§ **What to produce**
Single out the lines of the material that contain "will" and copy them.
(The records)
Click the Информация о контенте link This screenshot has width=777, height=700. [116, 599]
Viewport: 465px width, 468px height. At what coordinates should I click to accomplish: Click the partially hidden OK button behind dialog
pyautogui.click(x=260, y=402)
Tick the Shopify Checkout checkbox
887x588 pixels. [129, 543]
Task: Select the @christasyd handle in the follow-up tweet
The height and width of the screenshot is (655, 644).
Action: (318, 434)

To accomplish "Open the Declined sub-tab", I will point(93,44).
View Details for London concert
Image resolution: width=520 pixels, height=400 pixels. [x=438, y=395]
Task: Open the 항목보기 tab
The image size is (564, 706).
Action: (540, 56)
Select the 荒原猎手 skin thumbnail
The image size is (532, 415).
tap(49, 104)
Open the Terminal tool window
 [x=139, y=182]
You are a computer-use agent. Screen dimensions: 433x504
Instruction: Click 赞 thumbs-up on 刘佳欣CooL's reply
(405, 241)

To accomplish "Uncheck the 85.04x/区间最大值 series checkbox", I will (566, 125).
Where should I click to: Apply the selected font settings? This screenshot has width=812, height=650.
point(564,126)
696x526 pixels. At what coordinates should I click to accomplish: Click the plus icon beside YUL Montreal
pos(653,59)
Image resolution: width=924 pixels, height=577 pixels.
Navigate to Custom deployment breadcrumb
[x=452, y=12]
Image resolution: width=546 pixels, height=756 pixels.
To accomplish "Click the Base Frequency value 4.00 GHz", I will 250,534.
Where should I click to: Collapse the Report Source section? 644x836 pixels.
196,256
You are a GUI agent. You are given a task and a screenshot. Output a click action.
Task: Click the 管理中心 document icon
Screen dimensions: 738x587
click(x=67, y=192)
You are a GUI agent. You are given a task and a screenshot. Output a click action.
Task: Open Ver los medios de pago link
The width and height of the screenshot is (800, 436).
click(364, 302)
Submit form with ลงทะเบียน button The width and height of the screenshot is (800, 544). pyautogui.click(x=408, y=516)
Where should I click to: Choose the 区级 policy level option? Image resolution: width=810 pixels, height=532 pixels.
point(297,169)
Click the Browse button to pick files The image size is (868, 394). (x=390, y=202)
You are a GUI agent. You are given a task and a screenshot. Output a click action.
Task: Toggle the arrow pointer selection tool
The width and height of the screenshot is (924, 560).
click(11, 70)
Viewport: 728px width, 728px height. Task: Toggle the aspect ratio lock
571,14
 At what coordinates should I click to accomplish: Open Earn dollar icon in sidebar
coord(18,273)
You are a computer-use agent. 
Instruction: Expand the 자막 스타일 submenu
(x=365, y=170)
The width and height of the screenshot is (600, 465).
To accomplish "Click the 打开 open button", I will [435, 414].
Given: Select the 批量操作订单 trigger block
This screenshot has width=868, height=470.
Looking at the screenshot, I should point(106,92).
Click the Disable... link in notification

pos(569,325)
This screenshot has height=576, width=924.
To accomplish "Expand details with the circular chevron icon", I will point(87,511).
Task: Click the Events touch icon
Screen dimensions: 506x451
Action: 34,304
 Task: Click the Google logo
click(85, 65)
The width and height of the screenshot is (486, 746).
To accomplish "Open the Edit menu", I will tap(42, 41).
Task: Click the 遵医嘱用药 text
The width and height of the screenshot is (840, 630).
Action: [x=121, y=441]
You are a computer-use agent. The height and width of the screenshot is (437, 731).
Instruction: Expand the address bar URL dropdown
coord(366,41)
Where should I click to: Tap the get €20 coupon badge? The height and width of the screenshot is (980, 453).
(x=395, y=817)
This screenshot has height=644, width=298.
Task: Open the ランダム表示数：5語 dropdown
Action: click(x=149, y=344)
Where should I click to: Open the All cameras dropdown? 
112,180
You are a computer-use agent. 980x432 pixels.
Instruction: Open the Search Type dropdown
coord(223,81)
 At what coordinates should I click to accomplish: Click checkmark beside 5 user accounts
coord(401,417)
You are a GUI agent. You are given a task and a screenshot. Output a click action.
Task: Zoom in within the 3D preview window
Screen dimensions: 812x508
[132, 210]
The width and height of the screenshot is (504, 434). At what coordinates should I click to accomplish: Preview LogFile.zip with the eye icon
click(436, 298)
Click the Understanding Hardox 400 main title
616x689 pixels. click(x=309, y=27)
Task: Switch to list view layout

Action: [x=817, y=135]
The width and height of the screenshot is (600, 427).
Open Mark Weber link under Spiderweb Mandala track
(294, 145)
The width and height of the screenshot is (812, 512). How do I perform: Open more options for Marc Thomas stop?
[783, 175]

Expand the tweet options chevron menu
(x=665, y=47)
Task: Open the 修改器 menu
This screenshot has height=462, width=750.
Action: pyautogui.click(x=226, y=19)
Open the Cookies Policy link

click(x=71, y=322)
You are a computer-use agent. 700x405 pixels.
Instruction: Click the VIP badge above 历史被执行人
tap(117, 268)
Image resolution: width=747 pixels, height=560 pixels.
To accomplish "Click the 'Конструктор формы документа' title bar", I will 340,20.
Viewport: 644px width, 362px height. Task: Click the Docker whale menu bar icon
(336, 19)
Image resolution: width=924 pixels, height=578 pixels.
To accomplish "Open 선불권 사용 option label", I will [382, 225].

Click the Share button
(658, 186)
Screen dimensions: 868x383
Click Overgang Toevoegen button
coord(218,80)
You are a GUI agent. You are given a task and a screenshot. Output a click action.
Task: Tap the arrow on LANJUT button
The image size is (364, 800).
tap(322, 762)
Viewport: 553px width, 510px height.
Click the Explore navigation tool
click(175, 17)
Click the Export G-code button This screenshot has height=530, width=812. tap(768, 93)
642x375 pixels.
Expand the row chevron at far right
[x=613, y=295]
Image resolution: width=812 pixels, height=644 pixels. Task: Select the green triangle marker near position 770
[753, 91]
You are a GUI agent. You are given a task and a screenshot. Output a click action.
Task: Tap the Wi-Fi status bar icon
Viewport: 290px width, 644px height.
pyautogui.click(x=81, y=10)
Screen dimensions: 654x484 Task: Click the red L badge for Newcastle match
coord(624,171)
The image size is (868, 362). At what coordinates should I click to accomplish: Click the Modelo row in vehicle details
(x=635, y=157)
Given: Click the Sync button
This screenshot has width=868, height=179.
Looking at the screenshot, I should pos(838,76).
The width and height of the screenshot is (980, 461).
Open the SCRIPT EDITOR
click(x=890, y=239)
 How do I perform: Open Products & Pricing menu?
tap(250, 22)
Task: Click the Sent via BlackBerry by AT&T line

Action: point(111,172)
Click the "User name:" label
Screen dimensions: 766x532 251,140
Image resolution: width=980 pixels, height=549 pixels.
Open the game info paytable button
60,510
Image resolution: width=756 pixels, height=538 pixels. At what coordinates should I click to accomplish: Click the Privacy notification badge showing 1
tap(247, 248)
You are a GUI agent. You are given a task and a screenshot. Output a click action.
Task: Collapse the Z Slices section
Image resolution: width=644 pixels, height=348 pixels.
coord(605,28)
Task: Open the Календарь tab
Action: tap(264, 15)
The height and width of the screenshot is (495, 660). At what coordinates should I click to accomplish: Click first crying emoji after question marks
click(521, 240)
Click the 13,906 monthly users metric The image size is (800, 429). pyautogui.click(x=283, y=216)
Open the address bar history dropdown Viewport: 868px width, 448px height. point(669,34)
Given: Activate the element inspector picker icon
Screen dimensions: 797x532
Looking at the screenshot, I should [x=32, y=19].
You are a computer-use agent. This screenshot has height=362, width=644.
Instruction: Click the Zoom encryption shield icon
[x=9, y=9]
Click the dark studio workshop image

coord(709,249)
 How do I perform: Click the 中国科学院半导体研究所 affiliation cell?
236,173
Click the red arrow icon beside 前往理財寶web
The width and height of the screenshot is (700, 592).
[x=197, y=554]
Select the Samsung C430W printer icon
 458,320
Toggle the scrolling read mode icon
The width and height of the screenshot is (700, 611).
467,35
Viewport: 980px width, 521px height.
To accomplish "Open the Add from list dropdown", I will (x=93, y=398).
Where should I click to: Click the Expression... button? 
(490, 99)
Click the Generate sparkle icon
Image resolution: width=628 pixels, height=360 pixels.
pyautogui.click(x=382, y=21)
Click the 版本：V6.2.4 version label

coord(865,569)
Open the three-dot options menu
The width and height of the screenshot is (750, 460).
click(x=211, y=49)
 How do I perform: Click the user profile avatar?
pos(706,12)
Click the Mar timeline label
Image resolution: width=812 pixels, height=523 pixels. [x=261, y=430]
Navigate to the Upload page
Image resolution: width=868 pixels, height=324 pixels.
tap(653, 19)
(End The records)
§ **Result**
To accomplish "Open the Declined sub-tab", I will point(93,44).
To accomplish "Uncheck the 85.04x/区间最大值 series checkbox", I will (566, 125).
To accomplish "Click the Base Frequency value 4.00 GHz", I will 250,534.
To accomplish "Click the 打开 open button", I will [435, 414].
To accomplish "Expand details with the circular chevron icon", I will point(87,511).
To accomplish "Open the Edit menu", I will tap(42, 41).
To accomplish "Click the 'Конструктор формы документа' title bar", I will 340,20.
To accomplish "Open 선불권 사용 option label", I will [382, 225].
To accomplish "Open the Add from list dropdown", I will (x=93, y=398).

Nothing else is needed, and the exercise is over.